## Work instructions
Search the records that follow and extract every line containing the string "from".

## Exercise data
- Opening Delimiter -
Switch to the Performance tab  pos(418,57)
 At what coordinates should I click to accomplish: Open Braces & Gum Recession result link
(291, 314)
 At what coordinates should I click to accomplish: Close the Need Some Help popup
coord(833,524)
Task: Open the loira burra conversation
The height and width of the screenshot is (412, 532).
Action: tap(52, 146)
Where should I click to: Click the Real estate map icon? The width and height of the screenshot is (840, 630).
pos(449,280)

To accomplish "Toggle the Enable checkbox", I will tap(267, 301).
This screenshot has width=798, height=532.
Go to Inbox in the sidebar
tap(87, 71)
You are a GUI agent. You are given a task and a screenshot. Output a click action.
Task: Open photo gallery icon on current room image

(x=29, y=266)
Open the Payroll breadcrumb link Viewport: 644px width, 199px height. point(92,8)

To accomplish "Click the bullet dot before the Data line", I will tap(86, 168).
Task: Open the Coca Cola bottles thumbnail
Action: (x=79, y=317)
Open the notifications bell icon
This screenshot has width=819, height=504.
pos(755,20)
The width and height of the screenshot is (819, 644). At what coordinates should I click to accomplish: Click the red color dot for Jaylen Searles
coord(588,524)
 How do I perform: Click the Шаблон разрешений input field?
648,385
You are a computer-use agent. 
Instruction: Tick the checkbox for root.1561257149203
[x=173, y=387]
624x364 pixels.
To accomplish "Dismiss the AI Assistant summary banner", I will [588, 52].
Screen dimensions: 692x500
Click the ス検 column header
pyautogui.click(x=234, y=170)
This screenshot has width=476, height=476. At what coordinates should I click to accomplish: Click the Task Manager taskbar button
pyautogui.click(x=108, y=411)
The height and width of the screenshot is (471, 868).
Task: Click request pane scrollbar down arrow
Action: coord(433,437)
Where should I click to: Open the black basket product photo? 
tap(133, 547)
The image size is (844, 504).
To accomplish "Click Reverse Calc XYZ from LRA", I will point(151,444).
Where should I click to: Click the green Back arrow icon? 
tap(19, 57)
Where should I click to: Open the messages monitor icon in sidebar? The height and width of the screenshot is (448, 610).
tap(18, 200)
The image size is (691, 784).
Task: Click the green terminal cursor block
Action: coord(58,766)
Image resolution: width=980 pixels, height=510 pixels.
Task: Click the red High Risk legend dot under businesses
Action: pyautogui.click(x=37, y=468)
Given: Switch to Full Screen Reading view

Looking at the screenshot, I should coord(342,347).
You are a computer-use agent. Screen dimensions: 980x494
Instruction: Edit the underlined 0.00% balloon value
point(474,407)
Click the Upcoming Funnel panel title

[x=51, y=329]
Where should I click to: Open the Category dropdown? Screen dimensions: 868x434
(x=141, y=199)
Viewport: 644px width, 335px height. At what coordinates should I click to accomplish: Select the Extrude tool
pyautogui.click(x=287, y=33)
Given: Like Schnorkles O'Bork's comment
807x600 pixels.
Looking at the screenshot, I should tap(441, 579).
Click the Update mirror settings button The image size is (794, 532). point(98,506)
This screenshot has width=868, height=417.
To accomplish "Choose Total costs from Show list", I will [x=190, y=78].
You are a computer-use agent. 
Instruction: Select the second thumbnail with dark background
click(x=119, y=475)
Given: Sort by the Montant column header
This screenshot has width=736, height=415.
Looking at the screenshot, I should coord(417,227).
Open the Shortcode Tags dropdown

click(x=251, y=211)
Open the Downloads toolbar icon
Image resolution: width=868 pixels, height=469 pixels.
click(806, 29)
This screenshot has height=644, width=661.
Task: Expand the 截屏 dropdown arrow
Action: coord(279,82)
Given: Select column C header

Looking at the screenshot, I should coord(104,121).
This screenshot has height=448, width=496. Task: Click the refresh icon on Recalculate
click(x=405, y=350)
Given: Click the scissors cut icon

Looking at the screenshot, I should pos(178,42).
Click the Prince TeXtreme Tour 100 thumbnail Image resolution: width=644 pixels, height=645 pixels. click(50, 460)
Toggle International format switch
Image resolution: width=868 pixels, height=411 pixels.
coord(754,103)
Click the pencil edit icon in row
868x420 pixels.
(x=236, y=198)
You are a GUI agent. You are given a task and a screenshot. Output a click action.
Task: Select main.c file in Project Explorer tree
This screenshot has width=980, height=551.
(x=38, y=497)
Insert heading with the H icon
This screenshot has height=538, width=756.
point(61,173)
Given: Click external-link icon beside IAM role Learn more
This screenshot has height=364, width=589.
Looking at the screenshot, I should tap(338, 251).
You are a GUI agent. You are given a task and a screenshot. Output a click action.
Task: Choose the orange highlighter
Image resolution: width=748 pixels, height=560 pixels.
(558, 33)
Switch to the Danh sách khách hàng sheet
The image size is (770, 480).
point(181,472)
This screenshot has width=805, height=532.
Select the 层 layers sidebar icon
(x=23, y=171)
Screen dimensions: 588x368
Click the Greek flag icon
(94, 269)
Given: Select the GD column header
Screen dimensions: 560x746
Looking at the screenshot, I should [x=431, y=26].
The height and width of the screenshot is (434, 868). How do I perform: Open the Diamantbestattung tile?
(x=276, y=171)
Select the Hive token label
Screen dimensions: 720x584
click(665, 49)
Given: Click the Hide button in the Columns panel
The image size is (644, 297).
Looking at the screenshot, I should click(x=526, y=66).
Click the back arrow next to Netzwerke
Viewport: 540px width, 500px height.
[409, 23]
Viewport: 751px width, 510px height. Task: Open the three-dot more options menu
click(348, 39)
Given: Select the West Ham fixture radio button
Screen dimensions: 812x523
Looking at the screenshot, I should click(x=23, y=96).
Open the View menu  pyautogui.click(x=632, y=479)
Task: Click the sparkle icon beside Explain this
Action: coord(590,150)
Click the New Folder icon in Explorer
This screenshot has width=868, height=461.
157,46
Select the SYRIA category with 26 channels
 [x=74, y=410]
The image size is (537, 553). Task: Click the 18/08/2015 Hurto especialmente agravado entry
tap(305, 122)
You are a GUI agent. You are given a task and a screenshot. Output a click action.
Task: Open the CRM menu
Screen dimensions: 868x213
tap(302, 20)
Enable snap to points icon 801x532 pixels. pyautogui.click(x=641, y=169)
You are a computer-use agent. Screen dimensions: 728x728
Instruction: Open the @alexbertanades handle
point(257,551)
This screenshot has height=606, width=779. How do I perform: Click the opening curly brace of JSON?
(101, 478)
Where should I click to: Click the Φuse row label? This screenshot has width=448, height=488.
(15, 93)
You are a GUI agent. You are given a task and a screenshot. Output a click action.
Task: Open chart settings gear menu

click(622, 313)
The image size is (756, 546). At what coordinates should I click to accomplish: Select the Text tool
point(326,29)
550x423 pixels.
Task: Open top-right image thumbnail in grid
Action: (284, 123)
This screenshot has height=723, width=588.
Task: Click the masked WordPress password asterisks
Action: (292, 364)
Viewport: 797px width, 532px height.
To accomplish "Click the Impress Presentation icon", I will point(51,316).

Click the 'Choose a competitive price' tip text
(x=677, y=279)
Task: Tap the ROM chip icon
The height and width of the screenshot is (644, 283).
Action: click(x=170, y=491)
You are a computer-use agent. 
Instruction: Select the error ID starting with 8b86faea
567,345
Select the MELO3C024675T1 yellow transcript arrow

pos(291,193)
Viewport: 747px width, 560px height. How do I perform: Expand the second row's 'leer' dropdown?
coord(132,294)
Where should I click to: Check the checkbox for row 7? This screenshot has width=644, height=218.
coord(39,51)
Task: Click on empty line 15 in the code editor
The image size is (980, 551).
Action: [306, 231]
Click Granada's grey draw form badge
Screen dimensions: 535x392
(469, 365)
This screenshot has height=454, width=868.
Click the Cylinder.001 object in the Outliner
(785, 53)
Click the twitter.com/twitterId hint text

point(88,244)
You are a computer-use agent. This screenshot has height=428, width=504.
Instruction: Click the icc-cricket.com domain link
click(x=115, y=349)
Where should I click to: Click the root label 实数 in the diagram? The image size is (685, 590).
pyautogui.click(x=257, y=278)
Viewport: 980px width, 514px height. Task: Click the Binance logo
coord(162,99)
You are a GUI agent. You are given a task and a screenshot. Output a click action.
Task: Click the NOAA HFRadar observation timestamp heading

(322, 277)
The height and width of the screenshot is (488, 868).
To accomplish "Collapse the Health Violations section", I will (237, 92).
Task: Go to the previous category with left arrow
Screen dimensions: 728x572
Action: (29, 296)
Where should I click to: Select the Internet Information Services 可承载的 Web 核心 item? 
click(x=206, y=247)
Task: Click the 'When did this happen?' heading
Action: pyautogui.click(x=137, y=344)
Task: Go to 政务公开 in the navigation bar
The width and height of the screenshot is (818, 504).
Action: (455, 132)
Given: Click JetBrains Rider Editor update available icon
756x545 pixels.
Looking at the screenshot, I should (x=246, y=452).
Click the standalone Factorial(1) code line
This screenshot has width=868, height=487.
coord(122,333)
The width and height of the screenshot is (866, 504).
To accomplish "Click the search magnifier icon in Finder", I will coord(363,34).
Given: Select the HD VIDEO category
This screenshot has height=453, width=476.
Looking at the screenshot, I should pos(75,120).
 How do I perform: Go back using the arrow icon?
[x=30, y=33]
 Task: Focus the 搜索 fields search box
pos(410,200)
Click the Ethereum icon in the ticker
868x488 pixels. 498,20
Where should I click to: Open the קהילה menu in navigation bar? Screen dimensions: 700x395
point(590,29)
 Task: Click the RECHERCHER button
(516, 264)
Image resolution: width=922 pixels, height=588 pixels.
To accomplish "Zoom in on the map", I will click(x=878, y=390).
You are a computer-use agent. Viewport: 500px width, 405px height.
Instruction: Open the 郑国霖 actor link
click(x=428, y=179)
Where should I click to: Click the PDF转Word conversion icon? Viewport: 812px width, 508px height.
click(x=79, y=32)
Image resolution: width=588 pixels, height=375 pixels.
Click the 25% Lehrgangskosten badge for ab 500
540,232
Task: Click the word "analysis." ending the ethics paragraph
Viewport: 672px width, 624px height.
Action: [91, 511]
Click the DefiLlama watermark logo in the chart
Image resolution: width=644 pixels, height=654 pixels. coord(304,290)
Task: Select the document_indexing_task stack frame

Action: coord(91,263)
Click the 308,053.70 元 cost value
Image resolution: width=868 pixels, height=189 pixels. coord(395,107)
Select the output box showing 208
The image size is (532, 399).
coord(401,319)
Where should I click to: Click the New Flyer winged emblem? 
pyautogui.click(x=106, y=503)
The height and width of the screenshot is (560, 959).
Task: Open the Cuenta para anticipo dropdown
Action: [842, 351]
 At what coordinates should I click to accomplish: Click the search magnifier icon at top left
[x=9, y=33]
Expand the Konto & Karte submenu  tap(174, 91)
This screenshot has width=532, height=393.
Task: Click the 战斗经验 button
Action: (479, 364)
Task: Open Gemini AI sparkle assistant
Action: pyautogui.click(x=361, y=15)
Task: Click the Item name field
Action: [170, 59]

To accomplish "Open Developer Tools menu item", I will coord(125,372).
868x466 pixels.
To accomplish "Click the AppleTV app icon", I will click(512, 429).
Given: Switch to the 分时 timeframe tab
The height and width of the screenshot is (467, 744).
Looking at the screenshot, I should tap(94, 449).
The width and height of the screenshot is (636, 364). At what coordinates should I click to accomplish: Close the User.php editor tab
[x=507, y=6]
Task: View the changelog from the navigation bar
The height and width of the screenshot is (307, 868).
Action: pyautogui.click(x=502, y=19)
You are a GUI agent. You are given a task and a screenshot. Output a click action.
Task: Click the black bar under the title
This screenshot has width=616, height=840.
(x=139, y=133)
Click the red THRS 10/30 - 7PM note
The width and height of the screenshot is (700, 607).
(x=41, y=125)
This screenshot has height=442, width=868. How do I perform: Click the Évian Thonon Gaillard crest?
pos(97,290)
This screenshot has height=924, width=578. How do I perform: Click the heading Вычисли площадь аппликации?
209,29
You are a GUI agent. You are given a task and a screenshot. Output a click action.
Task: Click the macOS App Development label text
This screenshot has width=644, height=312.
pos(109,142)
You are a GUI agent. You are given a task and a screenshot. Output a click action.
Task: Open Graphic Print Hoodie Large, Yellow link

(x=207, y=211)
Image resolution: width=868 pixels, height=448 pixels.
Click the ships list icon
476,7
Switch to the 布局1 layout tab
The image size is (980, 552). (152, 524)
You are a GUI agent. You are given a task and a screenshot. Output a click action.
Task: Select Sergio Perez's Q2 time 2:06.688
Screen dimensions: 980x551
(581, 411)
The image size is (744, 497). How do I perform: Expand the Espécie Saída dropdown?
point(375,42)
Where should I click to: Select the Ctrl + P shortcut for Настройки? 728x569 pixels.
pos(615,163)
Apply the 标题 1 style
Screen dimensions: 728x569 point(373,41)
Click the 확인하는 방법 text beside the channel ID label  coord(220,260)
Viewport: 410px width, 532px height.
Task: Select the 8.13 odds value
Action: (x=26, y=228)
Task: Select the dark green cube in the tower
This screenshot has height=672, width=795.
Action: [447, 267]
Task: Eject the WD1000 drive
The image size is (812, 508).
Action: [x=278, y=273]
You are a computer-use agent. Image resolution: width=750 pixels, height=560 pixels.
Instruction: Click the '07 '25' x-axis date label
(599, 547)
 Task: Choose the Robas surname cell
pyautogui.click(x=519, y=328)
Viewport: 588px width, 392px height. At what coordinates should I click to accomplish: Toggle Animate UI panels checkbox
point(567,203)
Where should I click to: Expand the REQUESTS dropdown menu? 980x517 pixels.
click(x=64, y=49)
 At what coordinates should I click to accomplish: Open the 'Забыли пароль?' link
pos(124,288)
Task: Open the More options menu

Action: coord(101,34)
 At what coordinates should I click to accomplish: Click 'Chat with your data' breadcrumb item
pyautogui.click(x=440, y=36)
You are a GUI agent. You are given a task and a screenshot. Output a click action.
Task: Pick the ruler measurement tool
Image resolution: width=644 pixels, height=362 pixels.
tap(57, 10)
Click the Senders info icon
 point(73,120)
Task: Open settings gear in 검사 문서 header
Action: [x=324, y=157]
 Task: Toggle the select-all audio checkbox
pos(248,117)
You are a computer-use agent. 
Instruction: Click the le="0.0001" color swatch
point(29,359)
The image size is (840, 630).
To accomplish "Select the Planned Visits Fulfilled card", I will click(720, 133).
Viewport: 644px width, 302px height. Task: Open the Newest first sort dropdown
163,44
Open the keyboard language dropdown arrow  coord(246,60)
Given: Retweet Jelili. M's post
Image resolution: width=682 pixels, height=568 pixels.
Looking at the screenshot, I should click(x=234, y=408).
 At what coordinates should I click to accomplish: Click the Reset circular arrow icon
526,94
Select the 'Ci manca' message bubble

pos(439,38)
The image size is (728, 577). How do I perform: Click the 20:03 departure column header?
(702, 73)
- Closing Delimiter -
## Final answer
To accomplish "Click Reverse Calc XYZ from LRA", I will point(151,444).
To accomplish "Choose Total costs from Show list", I will [x=190, y=78].
Task: View the changelog from the navigation bar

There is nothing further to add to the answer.